Max moved to Las Vegas in the spring of 1964 and was selling Watkins products door to door. He found an apartment in our ward with a couple other single fellows.
He was so handsome and sweet. Loved his voice. I got the bright idea of telling people at church that we were engaged. I have to admit we were kissing cousins. One weekend that summer we went to St. George and stayed with his Grandma Moses.
His best friend in Las Vegas was Kay Peterson who was the brother of our bishop’s wife, Mignon and Art Coombs, a young couple with children. Kay was living with them.
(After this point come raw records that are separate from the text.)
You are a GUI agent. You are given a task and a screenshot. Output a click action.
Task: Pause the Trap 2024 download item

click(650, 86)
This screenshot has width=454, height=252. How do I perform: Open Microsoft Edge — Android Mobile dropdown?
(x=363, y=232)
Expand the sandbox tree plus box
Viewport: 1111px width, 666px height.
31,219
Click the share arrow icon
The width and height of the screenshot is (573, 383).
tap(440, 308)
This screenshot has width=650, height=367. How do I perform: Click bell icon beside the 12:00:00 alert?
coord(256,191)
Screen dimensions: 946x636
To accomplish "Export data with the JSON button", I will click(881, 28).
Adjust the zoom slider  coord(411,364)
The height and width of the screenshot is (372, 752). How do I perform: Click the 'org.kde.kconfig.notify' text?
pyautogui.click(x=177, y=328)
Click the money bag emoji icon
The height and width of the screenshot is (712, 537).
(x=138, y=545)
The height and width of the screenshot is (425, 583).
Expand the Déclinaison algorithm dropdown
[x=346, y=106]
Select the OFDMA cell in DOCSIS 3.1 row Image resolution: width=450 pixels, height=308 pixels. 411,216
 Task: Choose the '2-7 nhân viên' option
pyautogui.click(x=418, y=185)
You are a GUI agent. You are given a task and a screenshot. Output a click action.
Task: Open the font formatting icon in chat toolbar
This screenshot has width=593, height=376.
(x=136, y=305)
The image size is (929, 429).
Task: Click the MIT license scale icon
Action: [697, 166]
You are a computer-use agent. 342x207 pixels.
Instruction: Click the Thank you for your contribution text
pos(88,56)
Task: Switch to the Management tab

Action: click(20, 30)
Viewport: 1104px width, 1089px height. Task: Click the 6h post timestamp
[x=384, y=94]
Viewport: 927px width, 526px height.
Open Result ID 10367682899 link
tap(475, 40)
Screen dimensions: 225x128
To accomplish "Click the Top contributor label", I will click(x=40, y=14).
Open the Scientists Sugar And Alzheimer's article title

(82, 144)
We all participated in a stake young adult a’capella choir after my first year at BYU in the summer of 1965. Walter Fullerton was a high school music teacher and was our conductor. We learned wonderful music and performed in sacrament meetings around the stake. Heavenly Father (Schubert’s Ave Maria), When You Wish Upon A Star, O Clap Your Hands are some that I remember. Walter’s daughter Martha was in the choir and she and Kay were engaged for a while.
That summer he dated a French showgirl Maryse who worked on the strip. Somehow she had met one of the Sampson boys who had returned from a mission in France. Max brought her once to our backyard for a barbecue. It was a rocky relationship, and he soon learned she wasn’t the kind of girl he wanted to marry. He also dated Sally Swain who was a school teacher and older than him. They were engaged for a while.
At the end of the summer, Max and I went up to BYU. I think he was living with Roger in a house on Cedar just east of campus. I lived on campus also. Anita’s future husband Keith and I had an education class together. Anita and Susan and her little boy Kerry were living off campus. It was fun to have everyone there.
Max met his wife Connie that year. She lived a few dorms west of me. She was a very cute red headed girl from Oregon.
Through the years Max made the effort to stay in touch when things were hard in my life. He was always a dear cousin, and he had a big impact on my life, for which I am grateful.
God bless you, Connie, and all your family. He leaves a big hole. It makes me happy that Max is now with his son, parents, grandparents and all the other Cooper and Barnum families who welcomed him home.